Pero los manuscritos eran tan solo dos piezas más dentro de una colección inabarcable. Compró mucha pintura, tenía una gran biblioteca, reunió todo tipo de autómatas y objetos a caballo entre la ciencia, la técnica y la magia. Sus casas de Sevilla y Madrid se llenaron de cachivaches que sorprendían al visitante.

«Era un hombre extravagante, raro, vanidoso, extremadamente curioso en una época en la que la curiosidad estaba mal vista. Le gustaba celebrar fiestas en casa en las que empleaba algún artilugio científico para epatar a los visitantes». Y ahí es donde cabe encuadrar la famosa ‘silla mundi’, en la que, al parecer, se observaba la bóveda celeste.

Pedro Reula, historiador del arte y músico, autor del estudio sobre Juan de Espina
Pedro Reula, historiador del arte y músico, autor del estudio sobre Juan de Espina
Francisco Jiménez

«He encontrado un escrito inédito de Quevedo donde habla de la silla pero no la describe. Aunque es difícil saber qué era –señala Reula–, yo me imagino una especie de cámara oscura en la que, por un ingenioso sistema de espejos, se reflejaba o proyectaba el cielo».

La silla era una tropelía más de Juan de Espina. «Las tropelías eran escenas de magia natural. Sabemos que organizaba en su casa espectáculos, saraos, pequeños teatrillos en los que mediante ingeniosos mecanismos lograba efectos insospechados. Espina tenía espíritu de científico, no de mago. Si en su época se distinguía entre magia diabólica y magia natural, él cultivaba esta última. Cuando realizaba algún engaño óptico sin explicación aparente, lo que planteaba a sus invitados es que tenían que mirar la realidad de otra manera. Él quería desentrañar las apariencias del mundo».

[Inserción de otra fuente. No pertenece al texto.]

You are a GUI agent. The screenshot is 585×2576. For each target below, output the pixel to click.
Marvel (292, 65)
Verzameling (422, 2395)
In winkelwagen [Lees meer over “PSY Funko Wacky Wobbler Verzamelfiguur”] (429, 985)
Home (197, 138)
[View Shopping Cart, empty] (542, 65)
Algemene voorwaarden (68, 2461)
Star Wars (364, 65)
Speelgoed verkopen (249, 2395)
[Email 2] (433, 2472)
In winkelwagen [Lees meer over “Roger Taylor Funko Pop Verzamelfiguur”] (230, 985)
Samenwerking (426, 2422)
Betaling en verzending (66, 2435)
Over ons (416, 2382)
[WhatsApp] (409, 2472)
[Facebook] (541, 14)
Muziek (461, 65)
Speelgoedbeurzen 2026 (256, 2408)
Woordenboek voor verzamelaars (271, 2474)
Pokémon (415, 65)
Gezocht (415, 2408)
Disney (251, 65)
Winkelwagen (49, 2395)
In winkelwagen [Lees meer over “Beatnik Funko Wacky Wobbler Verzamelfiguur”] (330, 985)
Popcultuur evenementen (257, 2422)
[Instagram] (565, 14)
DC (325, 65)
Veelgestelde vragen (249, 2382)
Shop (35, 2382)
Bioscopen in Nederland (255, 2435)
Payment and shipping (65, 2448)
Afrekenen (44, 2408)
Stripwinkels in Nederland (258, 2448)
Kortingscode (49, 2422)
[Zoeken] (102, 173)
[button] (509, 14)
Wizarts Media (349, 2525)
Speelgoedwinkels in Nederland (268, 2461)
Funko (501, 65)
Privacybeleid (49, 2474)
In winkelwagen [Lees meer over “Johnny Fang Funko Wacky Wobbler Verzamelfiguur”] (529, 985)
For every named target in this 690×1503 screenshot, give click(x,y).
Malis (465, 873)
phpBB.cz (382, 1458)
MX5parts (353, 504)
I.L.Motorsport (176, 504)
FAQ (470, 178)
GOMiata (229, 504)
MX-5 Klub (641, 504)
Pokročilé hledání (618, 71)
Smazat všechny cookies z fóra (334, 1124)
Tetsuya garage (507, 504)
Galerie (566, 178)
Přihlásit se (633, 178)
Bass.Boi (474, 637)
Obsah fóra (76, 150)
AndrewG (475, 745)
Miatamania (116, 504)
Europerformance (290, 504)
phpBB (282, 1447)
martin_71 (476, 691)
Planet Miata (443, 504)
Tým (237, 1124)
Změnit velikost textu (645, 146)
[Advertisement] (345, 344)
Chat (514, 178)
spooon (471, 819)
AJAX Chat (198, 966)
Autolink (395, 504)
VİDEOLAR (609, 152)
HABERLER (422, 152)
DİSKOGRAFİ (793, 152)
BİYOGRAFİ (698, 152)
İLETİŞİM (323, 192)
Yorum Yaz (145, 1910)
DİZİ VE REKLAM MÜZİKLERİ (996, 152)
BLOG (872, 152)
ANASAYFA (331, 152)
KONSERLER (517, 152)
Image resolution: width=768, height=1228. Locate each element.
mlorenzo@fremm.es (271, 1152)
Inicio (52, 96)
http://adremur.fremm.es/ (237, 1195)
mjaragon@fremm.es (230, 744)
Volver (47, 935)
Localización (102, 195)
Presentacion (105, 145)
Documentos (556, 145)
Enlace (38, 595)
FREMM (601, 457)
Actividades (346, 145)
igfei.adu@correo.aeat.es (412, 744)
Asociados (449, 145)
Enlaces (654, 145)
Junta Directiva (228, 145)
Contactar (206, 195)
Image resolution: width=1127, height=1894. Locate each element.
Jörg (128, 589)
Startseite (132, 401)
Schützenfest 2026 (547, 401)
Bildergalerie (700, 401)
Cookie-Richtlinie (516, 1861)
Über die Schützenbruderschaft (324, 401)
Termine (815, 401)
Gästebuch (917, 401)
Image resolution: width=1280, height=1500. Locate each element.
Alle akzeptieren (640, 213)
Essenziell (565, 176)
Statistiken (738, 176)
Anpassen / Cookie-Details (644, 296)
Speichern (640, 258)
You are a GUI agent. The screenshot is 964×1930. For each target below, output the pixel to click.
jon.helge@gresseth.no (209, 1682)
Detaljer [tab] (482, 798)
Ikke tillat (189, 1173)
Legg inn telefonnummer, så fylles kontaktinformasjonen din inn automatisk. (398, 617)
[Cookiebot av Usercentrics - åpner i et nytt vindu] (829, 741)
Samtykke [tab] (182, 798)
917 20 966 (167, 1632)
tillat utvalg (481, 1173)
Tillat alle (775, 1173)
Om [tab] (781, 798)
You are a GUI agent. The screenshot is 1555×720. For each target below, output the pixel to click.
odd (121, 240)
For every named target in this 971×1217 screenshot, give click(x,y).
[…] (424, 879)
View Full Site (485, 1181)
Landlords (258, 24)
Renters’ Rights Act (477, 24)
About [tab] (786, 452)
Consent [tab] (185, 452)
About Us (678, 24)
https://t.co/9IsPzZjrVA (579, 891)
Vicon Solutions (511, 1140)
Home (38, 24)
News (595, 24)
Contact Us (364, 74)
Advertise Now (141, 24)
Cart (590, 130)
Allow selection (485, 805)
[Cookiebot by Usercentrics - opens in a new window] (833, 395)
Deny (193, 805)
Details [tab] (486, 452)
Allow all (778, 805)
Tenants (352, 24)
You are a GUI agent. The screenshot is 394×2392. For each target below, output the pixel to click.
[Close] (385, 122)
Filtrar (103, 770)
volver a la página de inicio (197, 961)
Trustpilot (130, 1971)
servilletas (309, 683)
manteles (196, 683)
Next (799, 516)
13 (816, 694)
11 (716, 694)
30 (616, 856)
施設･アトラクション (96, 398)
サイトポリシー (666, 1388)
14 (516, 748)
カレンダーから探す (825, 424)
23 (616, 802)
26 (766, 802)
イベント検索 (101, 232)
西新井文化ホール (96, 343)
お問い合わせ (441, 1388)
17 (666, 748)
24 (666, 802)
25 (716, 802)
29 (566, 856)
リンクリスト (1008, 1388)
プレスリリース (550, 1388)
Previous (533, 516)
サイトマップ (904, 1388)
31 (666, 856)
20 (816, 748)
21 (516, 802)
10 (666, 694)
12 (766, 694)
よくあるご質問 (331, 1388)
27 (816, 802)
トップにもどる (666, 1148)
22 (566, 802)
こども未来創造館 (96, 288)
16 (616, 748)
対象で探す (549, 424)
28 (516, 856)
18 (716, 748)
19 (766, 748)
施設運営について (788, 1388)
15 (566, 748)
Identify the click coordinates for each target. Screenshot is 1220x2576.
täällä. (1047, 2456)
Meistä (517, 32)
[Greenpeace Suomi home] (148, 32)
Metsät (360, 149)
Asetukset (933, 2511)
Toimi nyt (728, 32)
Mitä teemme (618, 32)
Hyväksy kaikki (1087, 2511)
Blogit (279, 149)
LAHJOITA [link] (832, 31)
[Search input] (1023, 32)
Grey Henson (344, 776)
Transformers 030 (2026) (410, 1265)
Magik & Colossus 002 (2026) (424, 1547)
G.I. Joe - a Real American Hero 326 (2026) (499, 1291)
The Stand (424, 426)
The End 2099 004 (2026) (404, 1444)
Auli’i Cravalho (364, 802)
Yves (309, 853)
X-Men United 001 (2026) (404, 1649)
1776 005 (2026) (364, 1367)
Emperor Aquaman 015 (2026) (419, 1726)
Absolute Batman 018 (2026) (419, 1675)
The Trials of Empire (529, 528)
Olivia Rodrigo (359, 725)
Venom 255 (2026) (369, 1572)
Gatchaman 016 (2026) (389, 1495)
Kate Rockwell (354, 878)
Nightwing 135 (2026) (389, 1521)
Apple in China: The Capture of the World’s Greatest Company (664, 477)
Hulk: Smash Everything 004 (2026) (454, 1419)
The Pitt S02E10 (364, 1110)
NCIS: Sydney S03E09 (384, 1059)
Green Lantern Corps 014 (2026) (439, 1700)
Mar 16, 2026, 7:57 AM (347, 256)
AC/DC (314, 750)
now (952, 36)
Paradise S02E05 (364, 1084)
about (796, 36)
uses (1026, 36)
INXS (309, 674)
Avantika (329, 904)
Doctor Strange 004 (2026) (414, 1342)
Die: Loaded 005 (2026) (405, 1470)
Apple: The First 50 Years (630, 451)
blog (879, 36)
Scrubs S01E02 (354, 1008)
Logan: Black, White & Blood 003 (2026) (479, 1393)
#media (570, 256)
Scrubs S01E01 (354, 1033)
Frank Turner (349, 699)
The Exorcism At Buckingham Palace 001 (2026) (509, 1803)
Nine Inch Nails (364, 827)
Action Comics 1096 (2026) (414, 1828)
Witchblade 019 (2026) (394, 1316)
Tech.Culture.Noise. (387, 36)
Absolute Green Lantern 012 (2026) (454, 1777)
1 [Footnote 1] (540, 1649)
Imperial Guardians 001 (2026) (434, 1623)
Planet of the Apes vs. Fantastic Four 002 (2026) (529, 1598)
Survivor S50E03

Pedro Reula subraya que «es imposible acabar con la leyenda de Espina. Y es que el personaje real es mucho más sugerente que el de cualquier novela. Espina llegó a estar preso de la Inquisición en Toledo durante un par de años. Se le acusó de nigromante. En realidad, entre su colección de objetos raros (decían que tenía una balanza que podía pesar la pata de una mosca) había algunos prohibidos, como la ‘confesión general’ de Rodrigo Calderón, que nadie podía poseer. Calderón era una figura que le había cautivado: también tenía la venda con la que le cubrieron los ojos y los cuchillos con los que le degollaron en la plaza mayor de Madrid.